Copy out all of the data below line for line, without changing a single character.

#### Record set
- - - -

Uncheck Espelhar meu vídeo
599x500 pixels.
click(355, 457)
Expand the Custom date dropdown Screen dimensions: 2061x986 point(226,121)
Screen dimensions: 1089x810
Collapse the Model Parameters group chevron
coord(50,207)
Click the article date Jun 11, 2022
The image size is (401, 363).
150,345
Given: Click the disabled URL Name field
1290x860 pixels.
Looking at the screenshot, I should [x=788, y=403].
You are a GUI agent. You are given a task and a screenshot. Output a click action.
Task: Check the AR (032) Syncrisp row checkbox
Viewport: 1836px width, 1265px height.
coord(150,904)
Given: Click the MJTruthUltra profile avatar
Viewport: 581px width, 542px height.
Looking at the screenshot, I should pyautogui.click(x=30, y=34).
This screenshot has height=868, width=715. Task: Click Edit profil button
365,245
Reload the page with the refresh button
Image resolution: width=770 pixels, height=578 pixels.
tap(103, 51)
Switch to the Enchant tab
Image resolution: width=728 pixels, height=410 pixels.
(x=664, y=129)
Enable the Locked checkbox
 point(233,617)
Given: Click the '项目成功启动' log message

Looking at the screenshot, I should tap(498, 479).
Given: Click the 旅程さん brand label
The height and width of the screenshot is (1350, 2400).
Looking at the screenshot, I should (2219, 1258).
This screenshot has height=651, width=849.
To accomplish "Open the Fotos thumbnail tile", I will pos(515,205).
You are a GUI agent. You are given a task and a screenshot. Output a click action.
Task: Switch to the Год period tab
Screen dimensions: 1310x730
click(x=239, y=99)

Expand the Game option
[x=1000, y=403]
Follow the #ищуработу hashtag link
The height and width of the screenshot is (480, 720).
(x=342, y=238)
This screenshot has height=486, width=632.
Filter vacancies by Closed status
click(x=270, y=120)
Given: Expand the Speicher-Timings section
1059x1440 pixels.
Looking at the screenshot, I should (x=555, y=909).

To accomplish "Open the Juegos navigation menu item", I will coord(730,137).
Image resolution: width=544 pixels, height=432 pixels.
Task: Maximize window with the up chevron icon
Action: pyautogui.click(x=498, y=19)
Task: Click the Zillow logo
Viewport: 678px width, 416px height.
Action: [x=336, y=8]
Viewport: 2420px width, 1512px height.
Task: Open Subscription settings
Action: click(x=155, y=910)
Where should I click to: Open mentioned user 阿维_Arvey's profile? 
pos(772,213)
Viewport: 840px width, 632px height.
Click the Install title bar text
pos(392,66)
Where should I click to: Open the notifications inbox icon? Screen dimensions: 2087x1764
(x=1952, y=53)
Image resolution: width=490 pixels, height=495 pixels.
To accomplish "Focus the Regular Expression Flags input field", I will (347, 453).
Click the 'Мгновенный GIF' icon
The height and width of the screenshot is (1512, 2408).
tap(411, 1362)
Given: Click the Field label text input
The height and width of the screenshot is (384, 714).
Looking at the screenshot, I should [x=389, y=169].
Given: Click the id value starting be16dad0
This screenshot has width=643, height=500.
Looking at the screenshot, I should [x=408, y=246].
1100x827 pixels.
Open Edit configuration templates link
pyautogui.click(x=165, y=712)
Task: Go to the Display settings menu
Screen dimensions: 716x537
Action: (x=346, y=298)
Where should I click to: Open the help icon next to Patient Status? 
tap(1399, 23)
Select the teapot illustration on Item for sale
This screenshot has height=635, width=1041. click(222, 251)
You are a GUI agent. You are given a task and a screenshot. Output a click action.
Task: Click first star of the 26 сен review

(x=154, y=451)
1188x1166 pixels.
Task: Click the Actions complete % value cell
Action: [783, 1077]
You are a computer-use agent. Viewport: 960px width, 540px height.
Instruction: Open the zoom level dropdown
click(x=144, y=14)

- - - -

#### Exercise response
Uncheck Espelhar meu vídeo
599x500 pixels.
click(355, 457)
Expand the Custom date dropdown Screen dimensions: 2061x986 point(226,121)
Screen dimensions: 1089x810
Collapse the Model Parameters group chevron
coord(50,207)
Click the article date Jun 11, 2022
The image size is (401, 363).
150,345
Given: Click the disabled URL Name field
1290x860 pixels.
Looking at the screenshot, I should [x=788, y=403].
You are a GUI agent. You are given a task and a screenshot. Output a click action.
Task: Check the AR (032) Syncrisp row checkbox
Viewport: 1836px width, 1265px height.
coord(150,904)
Given: Click the MJTruthUltra profile avatar
Viewport: 581px width, 542px height.
Looking at the screenshot, I should pyautogui.click(x=30, y=34).
This screenshot has height=868, width=715. Task: Click Edit profil button
365,245
Reload the page with the refresh button
Image resolution: width=770 pixels, height=578 pixels.
tap(103, 51)
Switch to the Enchant tab
Image resolution: width=728 pixels, height=410 pixels.
(x=664, y=129)
Enable the Locked checkbox
 point(233,617)
Given: Click the '项目成功启动' log message

Looking at the screenshot, I should tap(498, 479).
Given: Click the 旅程さん brand label
The height and width of the screenshot is (1350, 2400).
Looking at the screenshot, I should (2219, 1258).
This screenshot has height=651, width=849.
To accomplish "Open the Fotos thumbnail tile", I will pos(515,205).
You are a GUI agent. You are given a task and a screenshot. Output a click action.
Task: Switch to the Год period tab
Screen dimensions: 1310x730
click(x=239, y=99)

Expand the Game option
[x=1000, y=403]
Follow the #ищуработу hashtag link
The height and width of the screenshot is (480, 720).
(x=342, y=238)
This screenshot has height=486, width=632.
Filter vacancies by Closed status
click(x=270, y=120)
Given: Expand the Speicher-Timings section
1059x1440 pixels.
Looking at the screenshot, I should (x=555, y=909).

To accomplish "Open the Juegos navigation menu item", I will coord(730,137).
Image resolution: width=544 pixels, height=432 pixels.
Task: Maximize window with the up chevron icon
Action: pyautogui.click(x=498, y=19)
Task: Click the Zillow logo
Viewport: 678px width, 416px height.
Action: [x=336, y=8]
Viewport: 2420px width, 1512px height.
Task: Open Subscription settings
Action: click(x=155, y=910)
Where should I click to: Open mentioned user 阿维_Arvey's profile? 
pos(772,213)
Viewport: 840px width, 632px height.
Click the Install title bar text
pos(392,66)
Where should I click to: Open the notifications inbox icon? Screen dimensions: 2087x1764
(x=1952, y=53)
Image resolution: width=490 pixels, height=495 pixels.
To accomplish "Focus the Regular Expression Flags input field", I will (347, 453).
Click the 'Мгновенный GIF' icon
The height and width of the screenshot is (1512, 2408).
tap(411, 1362)
Given: Click the Field label text input
The height and width of the screenshot is (384, 714).
Looking at the screenshot, I should [x=389, y=169].
Given: Click the id value starting be16dad0
This screenshot has width=643, height=500.
Looking at the screenshot, I should [x=408, y=246].
1100x827 pixels.
Open Edit configuration templates link
pyautogui.click(x=165, y=712)
Task: Go to the Display settings menu
Screen dimensions: 716x537
Action: (x=346, y=298)
Where should I click to: Open the help icon next to Patient Status? 
tap(1399, 23)
Select the teapot illustration on Item for sale
This screenshot has height=635, width=1041. click(222, 251)
You are a GUI agent. You are given a task and a screenshot. Output a click action.
Task: Click first star of the 26 сен review

(x=154, y=451)
1188x1166 pixels.
Task: Click the Actions complete % value cell
Action: [783, 1077]
You are a computer-use agent. Viewport: 960px width, 540px height.
Instruction: Open the zoom level dropdown
click(x=144, y=14)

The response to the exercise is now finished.